N MAGAZINE: There’s already talk of a second wave when the first wave hasn’t even finished yet. What is your take on this notion that there will be a second wave?

SLAVIN: COVID-19 is a clinical condition that people are experiencing, yet the name of the virus is called SARS-CoV-2. That virus is very infectious and also quite deadly. It’s probably at least ten times more deadly than the influenza that we experience. It’s not as deadly as SARS or MERS, but it’s a pretty nasty virus. Now, there are obviously large numbers of cases that have been documented in this country. The numbers in the country are over a million, and the numbers here in Massachusetts are forty thousand, if I recall correctly. Those numbers sound very big, but if you look at them as a percentage of the population, nationally it’s about 0.3 percent. Now, we know that those numbers are an underestimate because there are a lot of people who have never had symptoms with the disease who have had it, and there are people who have had symptoms that never got tested who have had it. So how many people at this point have been infected is significantly higher than 0.3 percent. The highest estimate we’ve seen in any population is in Chelsea where we’ve been doing some testing work—it’s probably about 30 percent.

To achieve herd immunity— which is basically what’s necessary for the virus to slow down in transmission to really decrease dramatically—you need to get to about 60 percent or 70 percent. There are two ways to get there: One is through a vaccine, which would be the most desirable way. The other way is for people to get infected, which is obviously less desirable. So until a vaccine arrives, we just need to make sure that the number of people infected at any given point in time does not overwhelm the health care system. We need to particularly protect older people and people with comorbid conditions who are particularly vulnerable to the ravages of this virus.

If you look at all the deaths in Massachusetts, only 5 percent of them have come from people fifty-nine years of age or younger. Ninety-five percent of the deaths have occurred in people sixty and older, so we just need to be particularly careful about exposing older folks to the disease.

This is a long-winded way of saying I think COVID-19 is going to be around for a while. Once we’ re over this wave, we need to not do anything that allows another wave of even greater magnitude to develop, because there are certainly enough unexposed people in the population for that to be possible. We just need to stay on top of it, do contact tracing and a whole bunch of other things to prevent that disastrous situation from unfolding—as if what we’ve been through isn’t disastrous enough.

N MAGAZINE: Is COVID-19 likely to become a part of our lives?

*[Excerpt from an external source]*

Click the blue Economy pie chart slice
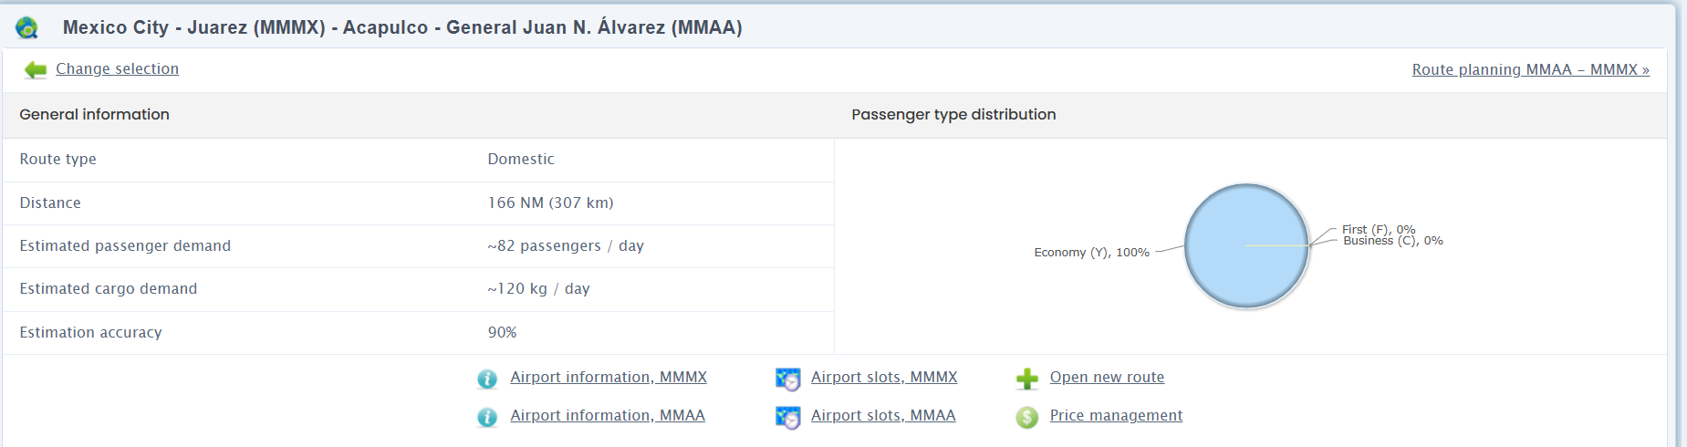This screenshot has width=1687, height=447. point(1246,245)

SLAVIN: I think COVID-19 is going to be around for the foreseeable future. Whether that is up to a year from now, I just don’t know. I think we are certainly looking at it being around probably through the end of this calendar year. If we’re careful, hopefully we won’t experience anything like we’ve been through in recent months.

N MAGAZINE: Healthcare workers have become the real heroes here. What can you say about their performance?

SLAVIN: What’s unusual about this situation is that we’re used to responding to disasters or crises like the Boston Marathon bombing or the Station nightclub fire. In this particular crisis, our staff is applying clinical expertise as it has in the past, but the fear that is in the minds of our healthcare staff is about what impact this is going to have on them. Are they going to contract the disease? Are they going to spread it to their family? That adds a dimension to this that is challenging for them. It’s the same challenge that people who are in the military face on a regular basis. Certainly during my lifetime, healthcare workers have generally never faced these kinds of clinical situations where their own welfare is so starkly on the line. It’s a defining moment in our lifetimes. Hopefully, we’ll be proud of how we handled it.